On l’a dit, les représentations de corps ultra-minces dans la publicité, le cinéma ou les médias sociaux nous donnent envie de maigrir. Mais un autre acteur nous met aussi, plus discrètement, la pression : les professionnels de santé. Les sociologues ont ainsi montré que la volonté généralisée de perdre du poids résulte, aussi, d’une injonction de plus en plus puissante émanant du monde médical et des politiques publiques de santé. La médecine moderne a ainsi fortement pathologisé, voire stigmatisé le surpoids, le rendant coupable de tous les maux, en témoigne les discours ciblant l’obésité et ses effets sur la santé.
Être gros•se, nous dit la santé publique aujourd’hui, c’est vivre une vie de « risques »… : risque de maladies cardiovasculaires, risque de cancers, de diabète, de troubles musculosquelettiques, de contracter des maladies non transmissibles, de décès prématuré, etc. Alors oui, si c'est discours est vrai il doit aussi être, parfois, mesuré, pour ne pas risquer d'erreurs médicales.
Peut-être, enfin, voulons-nous nous alléger de kilos jugés « en trop » car il ne fait pas bon, aujourd’hui, s’éloigner de la norme… La grossophobie, qui définit l’ensemble des stigmatisations et discriminations subies par les personnes en surpoids ou obèses, demeure en effet culturellement très ancrée dans les mentalités. En témoigne cette étude menée par le défenseur des droits, qui notait en 2016 que 42% des hommes et 29% des femmes interrogé.es estimaient qu’il était « acceptable », lors d’une embauche, de discriminer une personne du fait de son poids dans certaines situations…

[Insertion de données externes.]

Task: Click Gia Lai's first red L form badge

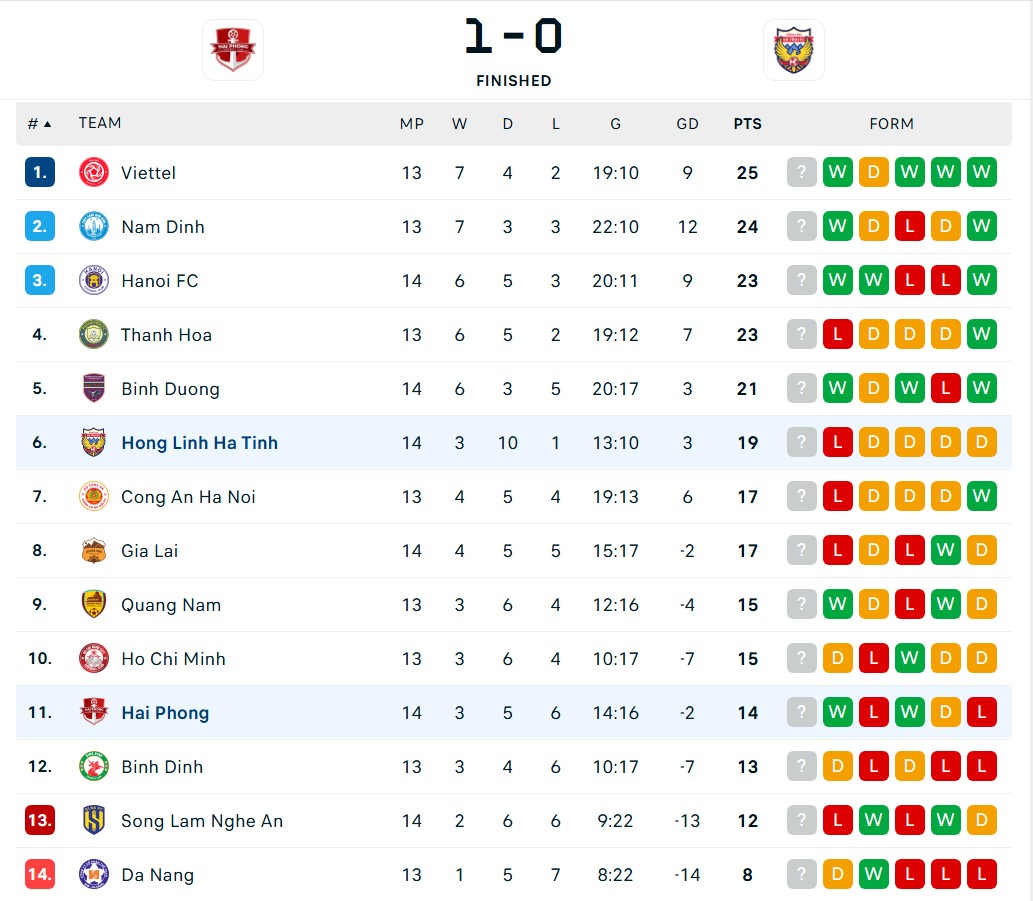Action: click(838, 551)
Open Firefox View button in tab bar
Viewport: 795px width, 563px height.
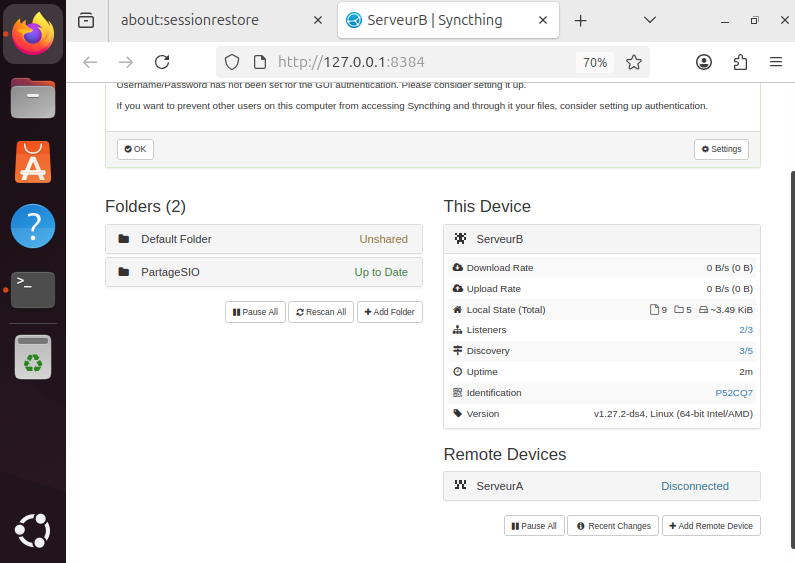tap(86, 20)
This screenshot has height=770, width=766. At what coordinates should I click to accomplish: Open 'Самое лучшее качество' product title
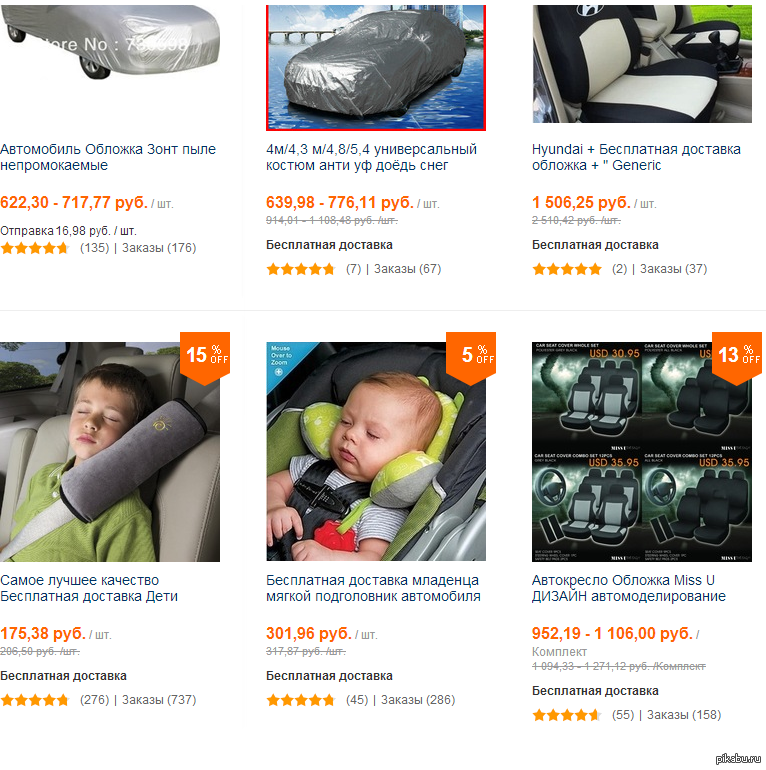pyautogui.click(x=89, y=588)
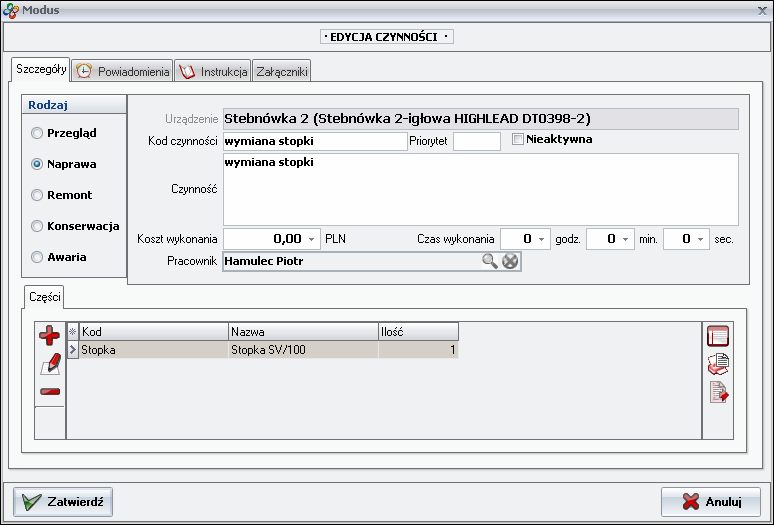Expand the godz. hours dropdown

(542, 239)
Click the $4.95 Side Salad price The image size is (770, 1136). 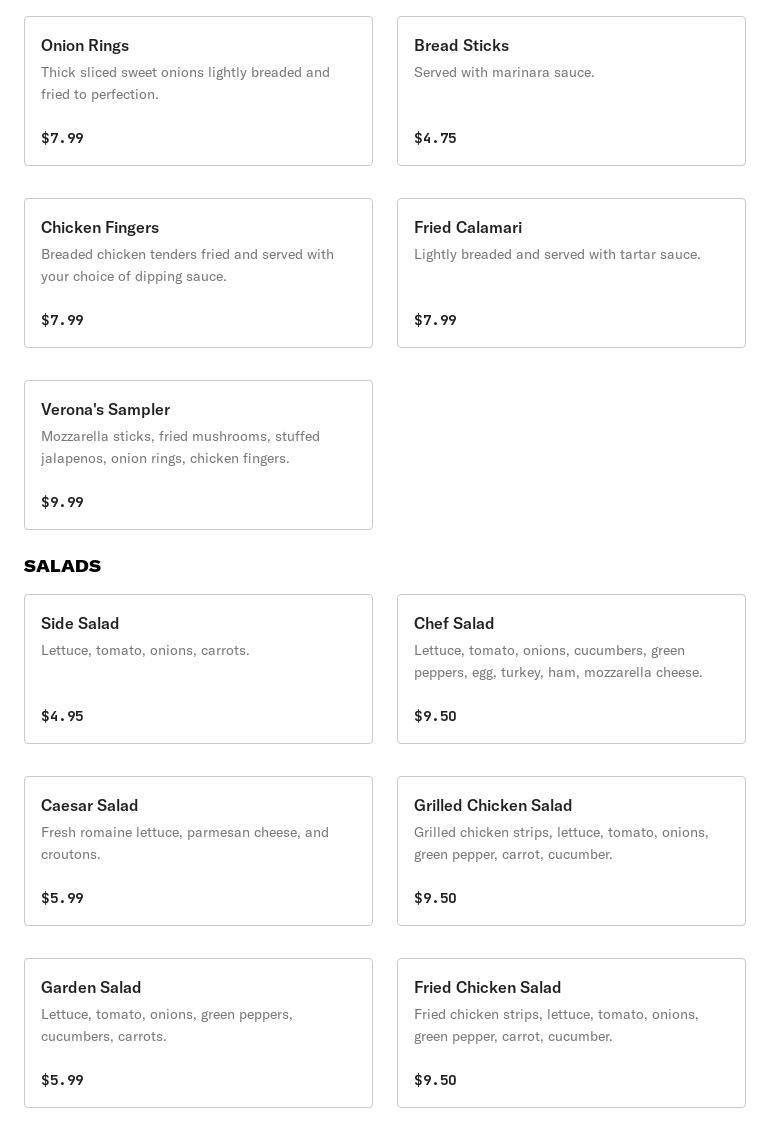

Ces discriminations liées à la corpulence sont de plus en plus documentées. Cumulatives avec les inégalités de genre, elles frappent d’ailleurs essentiellement les femmes. Le sociologue Thibaut de Saint Pol, spécialiste de l’étude des modes de vie, rappelle ainsi dans Le corps désirable. Hommes et femmes face à leur poids, qu’il existe un lien statistique négatif entre l’IMC (indice de masse corporelle) et le salaire et les promotions… Autrement dit, plus une femme est corpulente, plus bas est son salaire et moins elle grimpera dans l’organigramme.
A noter que les conséquences de ces discriminations sont d'ordre économique, donc, mais aussi psychosociale. Le médecin nutritionniste Jacques Fricker note ainsi que les personnes obèses sont globalement moins optimistes, plus anxieuses et déprimées que ne l’est le reste de la population générale.
Risques pour la santé (avérés ou supposés), discrimination (avérée, cette fois)... n'en jetez plus. On aurait envie de vous conseiller d'essayer de lâcher prise, et de vous aimer telle que vous êtes. Ça semble tarte à la crème ? Peut-être, mais nous, c'est comme ça qu'on l'aime, la tarte.